▸ Requirement: Copy every item below word for word, with nothing added or left out.

▸ Data listing:

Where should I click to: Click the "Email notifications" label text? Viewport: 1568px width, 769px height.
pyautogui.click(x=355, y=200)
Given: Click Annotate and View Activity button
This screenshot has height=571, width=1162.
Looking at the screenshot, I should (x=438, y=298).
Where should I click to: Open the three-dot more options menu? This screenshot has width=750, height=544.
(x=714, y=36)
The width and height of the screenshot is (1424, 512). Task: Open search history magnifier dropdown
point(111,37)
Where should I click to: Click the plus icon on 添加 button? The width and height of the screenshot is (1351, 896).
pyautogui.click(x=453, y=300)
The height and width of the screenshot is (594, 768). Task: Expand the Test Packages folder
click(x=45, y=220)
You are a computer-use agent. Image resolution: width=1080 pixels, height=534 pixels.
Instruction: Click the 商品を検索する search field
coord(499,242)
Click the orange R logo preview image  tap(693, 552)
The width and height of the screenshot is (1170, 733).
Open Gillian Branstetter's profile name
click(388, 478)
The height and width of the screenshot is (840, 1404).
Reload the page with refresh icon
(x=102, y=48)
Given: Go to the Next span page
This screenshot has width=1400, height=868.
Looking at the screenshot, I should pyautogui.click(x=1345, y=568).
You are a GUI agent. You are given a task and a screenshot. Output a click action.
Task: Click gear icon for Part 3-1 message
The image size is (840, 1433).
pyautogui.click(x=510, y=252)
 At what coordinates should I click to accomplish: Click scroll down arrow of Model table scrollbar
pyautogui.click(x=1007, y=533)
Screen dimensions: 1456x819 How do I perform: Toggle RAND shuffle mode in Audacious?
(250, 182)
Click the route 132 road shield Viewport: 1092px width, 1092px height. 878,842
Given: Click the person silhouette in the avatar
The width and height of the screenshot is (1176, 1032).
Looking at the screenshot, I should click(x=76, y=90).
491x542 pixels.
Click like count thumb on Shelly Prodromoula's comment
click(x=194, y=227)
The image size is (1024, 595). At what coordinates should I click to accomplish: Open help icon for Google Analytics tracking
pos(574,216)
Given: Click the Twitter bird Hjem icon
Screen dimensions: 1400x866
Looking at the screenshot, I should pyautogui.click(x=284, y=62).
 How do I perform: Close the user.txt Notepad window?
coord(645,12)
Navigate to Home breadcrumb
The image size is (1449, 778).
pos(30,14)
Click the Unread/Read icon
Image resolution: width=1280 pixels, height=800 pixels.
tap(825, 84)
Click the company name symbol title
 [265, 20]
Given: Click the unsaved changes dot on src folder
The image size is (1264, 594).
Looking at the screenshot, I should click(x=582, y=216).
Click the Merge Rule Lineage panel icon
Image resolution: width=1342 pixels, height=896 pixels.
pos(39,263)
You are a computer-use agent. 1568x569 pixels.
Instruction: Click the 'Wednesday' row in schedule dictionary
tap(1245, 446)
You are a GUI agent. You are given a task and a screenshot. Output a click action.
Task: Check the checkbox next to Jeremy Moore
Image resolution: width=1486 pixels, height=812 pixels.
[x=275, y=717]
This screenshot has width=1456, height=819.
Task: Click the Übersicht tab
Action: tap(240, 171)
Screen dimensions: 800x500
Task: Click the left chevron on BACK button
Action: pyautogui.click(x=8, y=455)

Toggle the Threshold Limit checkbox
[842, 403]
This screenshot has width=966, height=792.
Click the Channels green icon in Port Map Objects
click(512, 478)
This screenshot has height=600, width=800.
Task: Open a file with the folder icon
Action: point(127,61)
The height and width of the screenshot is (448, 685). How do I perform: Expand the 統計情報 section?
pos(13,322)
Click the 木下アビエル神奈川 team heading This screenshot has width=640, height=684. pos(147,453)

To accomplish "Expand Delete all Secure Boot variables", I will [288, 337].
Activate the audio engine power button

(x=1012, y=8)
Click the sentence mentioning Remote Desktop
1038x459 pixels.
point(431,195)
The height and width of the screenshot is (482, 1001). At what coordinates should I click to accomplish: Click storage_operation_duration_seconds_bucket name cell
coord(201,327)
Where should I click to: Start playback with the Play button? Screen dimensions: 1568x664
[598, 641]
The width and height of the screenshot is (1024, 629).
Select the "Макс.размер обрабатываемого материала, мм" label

▸ Written solution:
Where should I click to: Click the "Email notifications" label text? Viewport: 1568px width, 769px height.
pyautogui.click(x=355, y=200)
Given: Click Annotate and View Activity button
This screenshot has height=571, width=1162.
Looking at the screenshot, I should (x=438, y=298).
Where should I click to: Open the three-dot more options menu? This screenshot has width=750, height=544.
(x=714, y=36)
The width and height of the screenshot is (1424, 512). Task: Open search history magnifier dropdown
point(111,37)
Where should I click to: Click the plus icon on 添加 button? The width and height of the screenshot is (1351, 896).
pyautogui.click(x=453, y=300)
The height and width of the screenshot is (594, 768). Task: Expand the Test Packages folder
click(x=45, y=220)
You are a computer-use agent. Image resolution: width=1080 pixels, height=534 pixels.
Instruction: Click the 商品を検索する search field
coord(499,242)
Click the orange R logo preview image  tap(693, 552)
The width and height of the screenshot is (1170, 733).
Open Gillian Branstetter's profile name
click(388, 478)
The height and width of the screenshot is (840, 1404).
Reload the page with refresh icon
(x=102, y=48)
Given: Go to the Next span page
This screenshot has width=1400, height=868.
Looking at the screenshot, I should pyautogui.click(x=1345, y=568).
You are a GUI agent. You are given a task and a screenshot. Output a click action.
Task: Click gear icon for Part 3-1 message
The image size is (840, 1433).
pyautogui.click(x=510, y=252)
 At what coordinates should I click to accomplish: Click scroll down arrow of Model table scrollbar
pyautogui.click(x=1007, y=533)
Screen dimensions: 1456x819 How do I perform: Toggle RAND shuffle mode in Audacious?
(250, 182)
Click the route 132 road shield Viewport: 1092px width, 1092px height. 878,842
Given: Click the person silhouette in the avatar
The width and height of the screenshot is (1176, 1032).
Looking at the screenshot, I should click(x=76, y=90).
491x542 pixels.
Click like count thumb on Shelly Prodromoula's comment
click(x=194, y=227)
The image size is (1024, 595). At what coordinates should I click to accomplish: Open help icon for Google Analytics tracking
pos(574,216)
Given: Click the Twitter bird Hjem icon
Screen dimensions: 1400x866
Looking at the screenshot, I should pyautogui.click(x=284, y=62).
 How do I perform: Close the user.txt Notepad window?
coord(645,12)
Navigate to Home breadcrumb
The image size is (1449, 778).
pos(30,14)
Click the Unread/Read icon
Image resolution: width=1280 pixels, height=800 pixels.
tap(825, 84)
Click the company name symbol title
 [265, 20]
Given: Click the unsaved changes dot on src folder
The image size is (1264, 594).
Looking at the screenshot, I should click(x=582, y=216).
Click the Merge Rule Lineage panel icon
Image resolution: width=1342 pixels, height=896 pixels.
pos(39,263)
You are a computer-use agent. 1568x569 pixels.
Instruction: Click the 'Wednesday' row in schedule dictionary
tap(1245, 446)
You are a GUI agent. You are given a task and a screenshot. Output a click action.
Task: Check the checkbox next to Jeremy Moore
Image resolution: width=1486 pixels, height=812 pixels.
[x=275, y=717]
This screenshot has width=1456, height=819.
Task: Click the Übersicht tab
Action: tap(240, 171)
Screen dimensions: 800x500
Task: Click the left chevron on BACK button
Action: pyautogui.click(x=8, y=455)

Toggle the Threshold Limit checkbox
[842, 403]
This screenshot has width=966, height=792.
Click the Channels green icon in Port Map Objects
click(512, 478)
This screenshot has height=600, width=800.
Task: Open a file with the folder icon
Action: point(127,61)
The height and width of the screenshot is (448, 685). How do I perform: Expand the 統計情報 section?
pos(13,322)
Click the 木下アビエル神奈川 team heading This screenshot has width=640, height=684. pos(147,453)

To accomplish "Expand Delete all Secure Boot variables", I will [288, 337].
Activate the audio engine power button

(x=1012, y=8)
Click the sentence mentioning Remote Desktop
1038x459 pixels.
point(431,195)
The height and width of the screenshot is (482, 1001). At what coordinates should I click to accomplish: Click storage_operation_duration_seconds_bucket name cell
coord(201,327)
Where should I click to: Start playback with the Play button? Screen dimensions: 1568x664
[598, 641]
The width and height of the screenshot is (1024, 629).
Select the "Макс.размер обрабатываемого материала, мм" label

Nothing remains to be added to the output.